Each line from the one containing "You are a GUI" through the last line of the records is to be repeated exactly, with all pictures left out.
##### INPUT
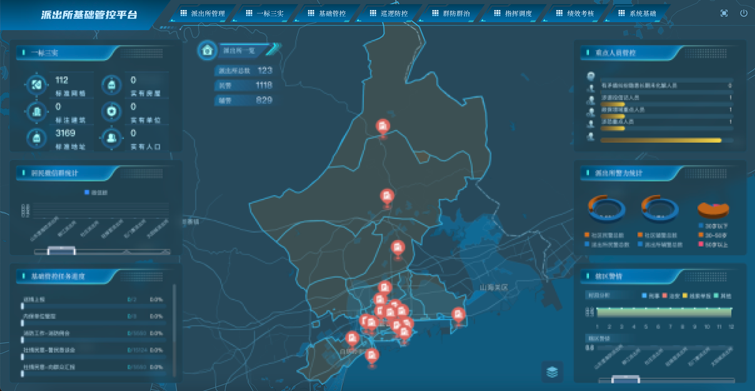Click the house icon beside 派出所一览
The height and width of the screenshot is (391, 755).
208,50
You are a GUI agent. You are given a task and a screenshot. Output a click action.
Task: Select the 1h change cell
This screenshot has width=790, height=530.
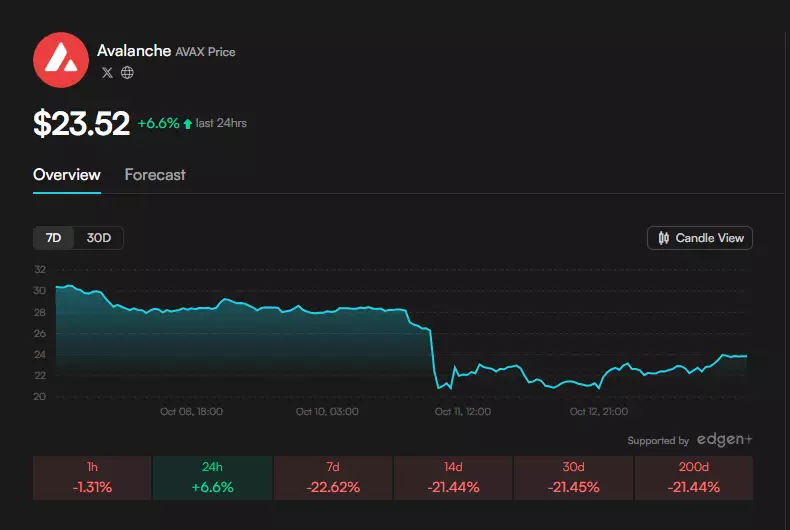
##########
→ OUTPUT OF THE TASK
You are a GUI agent. You are given a task and a screenshot. Output a click action.
Task: Select the 1h change cell
This screenshot has width=790, height=530.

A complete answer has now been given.